▸ **Your objective**
Only the lines from the one with "FAQs (184, 2120)" to the end of the data, both ends included, should be output, exactly as they stand and without pictures.
---
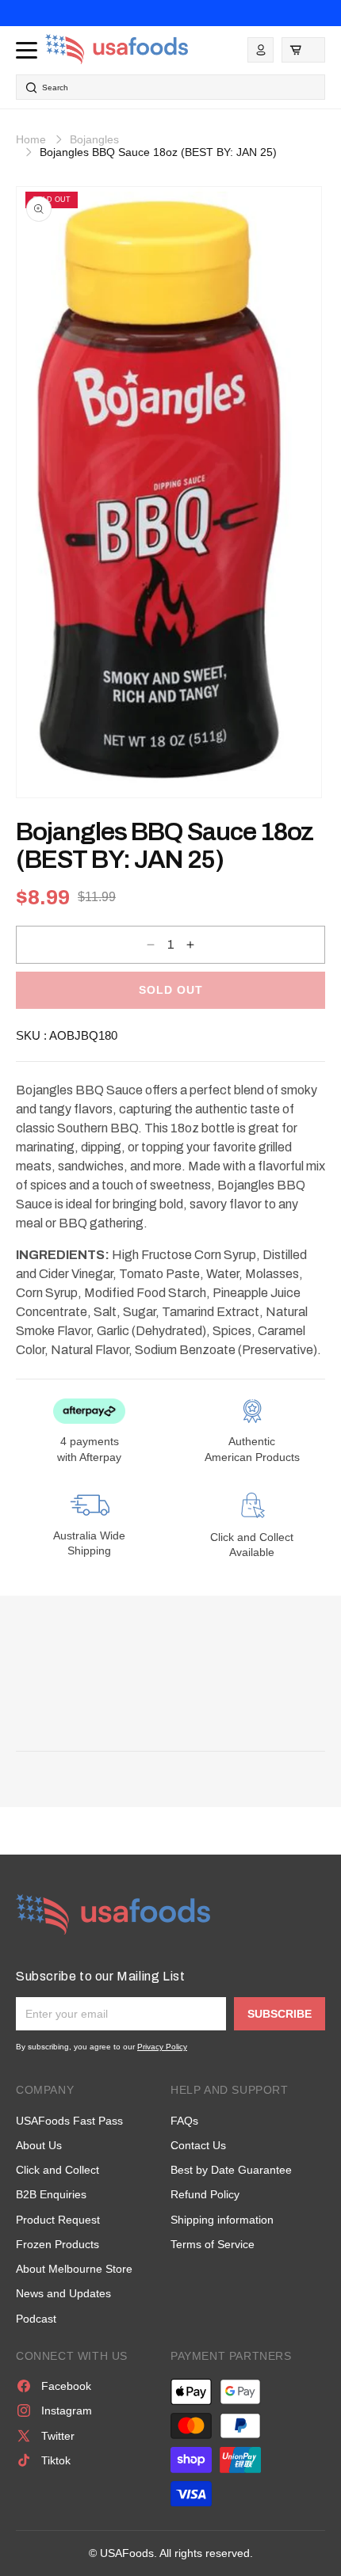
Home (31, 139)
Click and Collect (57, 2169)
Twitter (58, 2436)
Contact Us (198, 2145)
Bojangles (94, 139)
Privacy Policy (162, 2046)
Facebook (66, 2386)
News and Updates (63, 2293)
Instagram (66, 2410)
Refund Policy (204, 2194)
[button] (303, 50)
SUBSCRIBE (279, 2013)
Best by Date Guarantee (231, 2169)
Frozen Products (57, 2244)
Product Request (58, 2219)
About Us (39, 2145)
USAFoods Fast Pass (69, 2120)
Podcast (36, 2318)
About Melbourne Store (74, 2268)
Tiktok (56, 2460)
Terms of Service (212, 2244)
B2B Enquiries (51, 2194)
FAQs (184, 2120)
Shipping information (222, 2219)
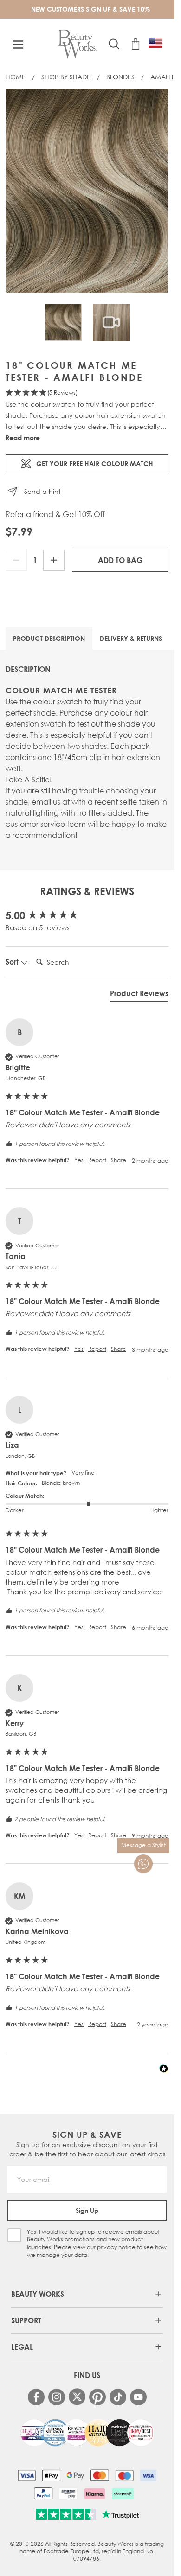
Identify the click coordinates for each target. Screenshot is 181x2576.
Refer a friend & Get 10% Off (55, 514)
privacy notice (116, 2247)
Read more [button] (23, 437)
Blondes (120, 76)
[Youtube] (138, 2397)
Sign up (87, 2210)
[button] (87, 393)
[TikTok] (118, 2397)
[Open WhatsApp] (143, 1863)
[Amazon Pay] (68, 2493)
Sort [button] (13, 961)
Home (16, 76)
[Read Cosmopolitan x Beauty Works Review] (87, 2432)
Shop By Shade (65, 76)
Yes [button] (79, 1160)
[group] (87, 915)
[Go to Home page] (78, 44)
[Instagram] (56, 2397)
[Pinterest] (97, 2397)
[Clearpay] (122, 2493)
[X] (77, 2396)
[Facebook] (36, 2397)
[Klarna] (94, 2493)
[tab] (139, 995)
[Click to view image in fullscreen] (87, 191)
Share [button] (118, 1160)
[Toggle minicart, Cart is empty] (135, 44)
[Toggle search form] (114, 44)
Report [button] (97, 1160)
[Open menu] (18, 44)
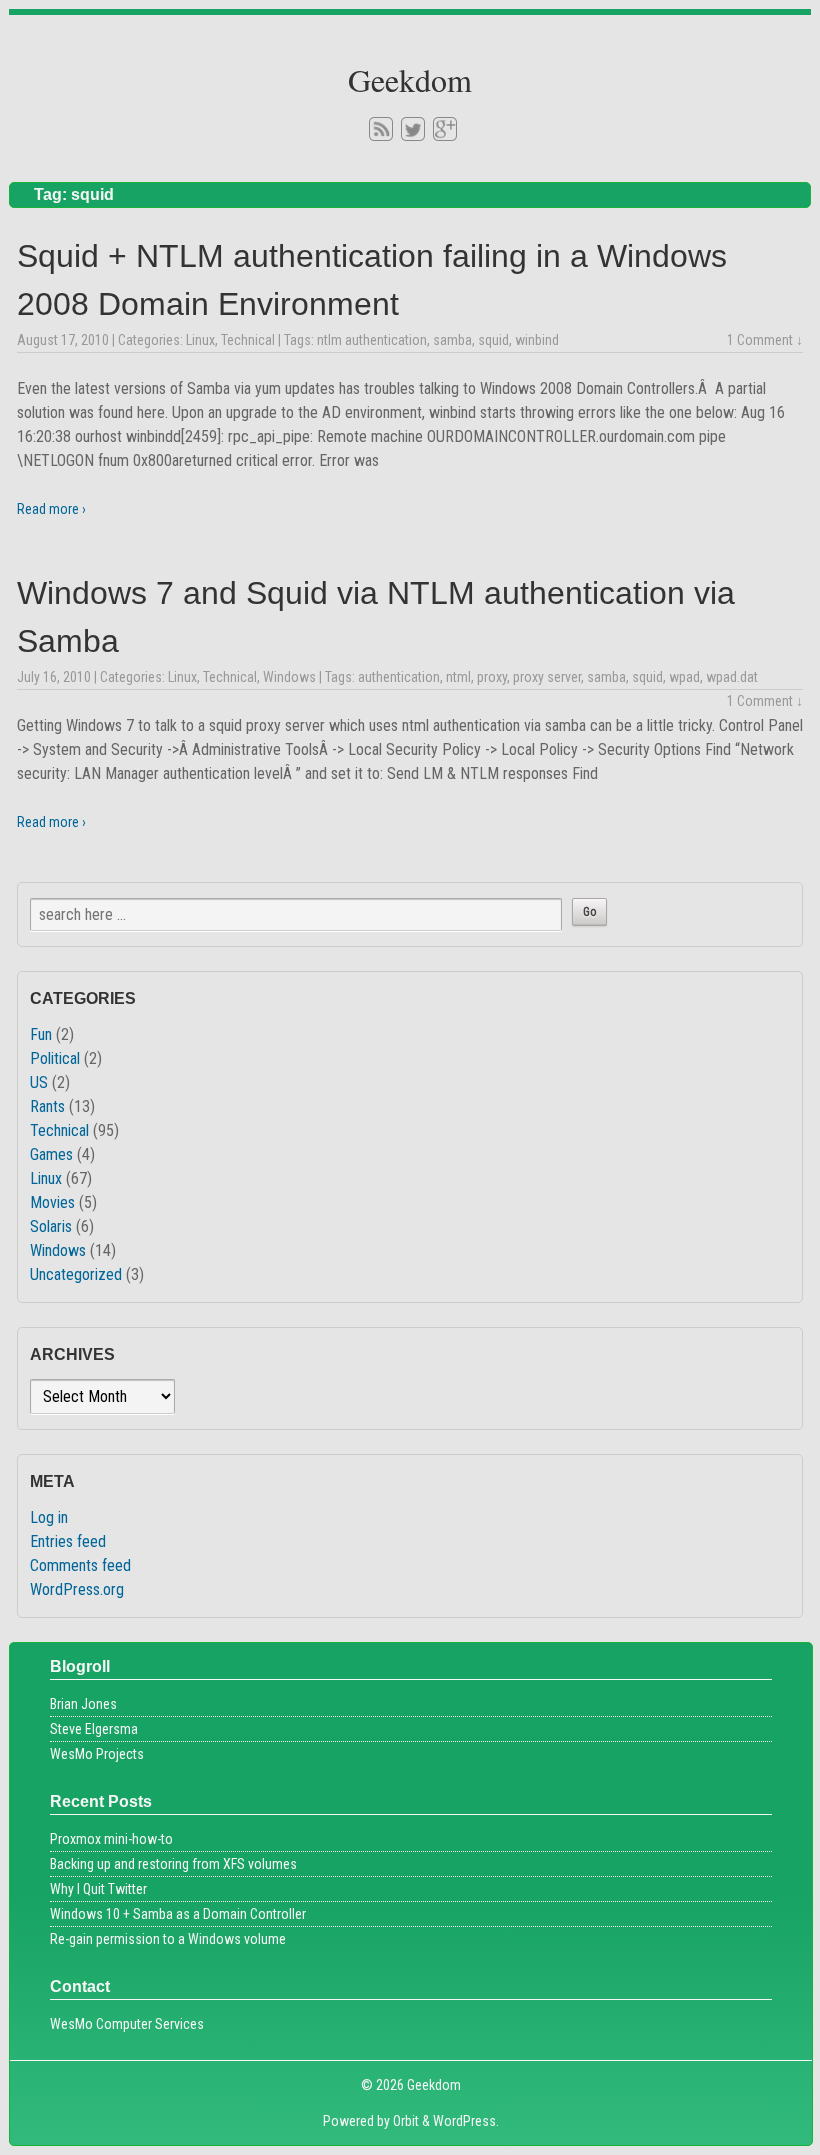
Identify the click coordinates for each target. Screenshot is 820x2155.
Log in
---
▸ **Solution for this exercise**
FAQs (184, 2120)
Shipping information (222, 2219)
Identify the click coordinates for each target. Screenshot is 181x2576.
Refer a friend & Get 10% Off (55, 514)
privacy notice (116, 2247)
Read more [button] (23, 437)
Blondes (120, 76)
[Youtube] (138, 2397)
Sign up (87, 2210)
[button] (87, 393)
[TikTok] (118, 2397)
[Open WhatsApp] (143, 1863)
[Amazon Pay] (68, 2493)
Sort [button] (13, 961)
Home (16, 76)
[Read Cosmopolitan x Beauty Works Review] (87, 2432)
Shop By Shade (65, 76)
Yes [button] (79, 1160)
[group] (87, 915)
[Go to Home page] (78, 44)
[Instagram] (56, 2397)
[Pinterest] (97, 2397)
[Clearpay] (122, 2493)
[X] (77, 2396)
[Facebook] (36, 2397)
[Klarna] (94, 2493)
[tab] (139, 995)
[Click to view image in fullscreen] (87, 191)
Share [button] (118, 1160)
[Toggle minicart, Cart is empty] (135, 44)
[Toggle search form] (114, 44)
Report [button] (97, 1160)
[Open menu] (18, 44)
Identify the click coordinates for each target. Screenshot is 820x2155.
Log in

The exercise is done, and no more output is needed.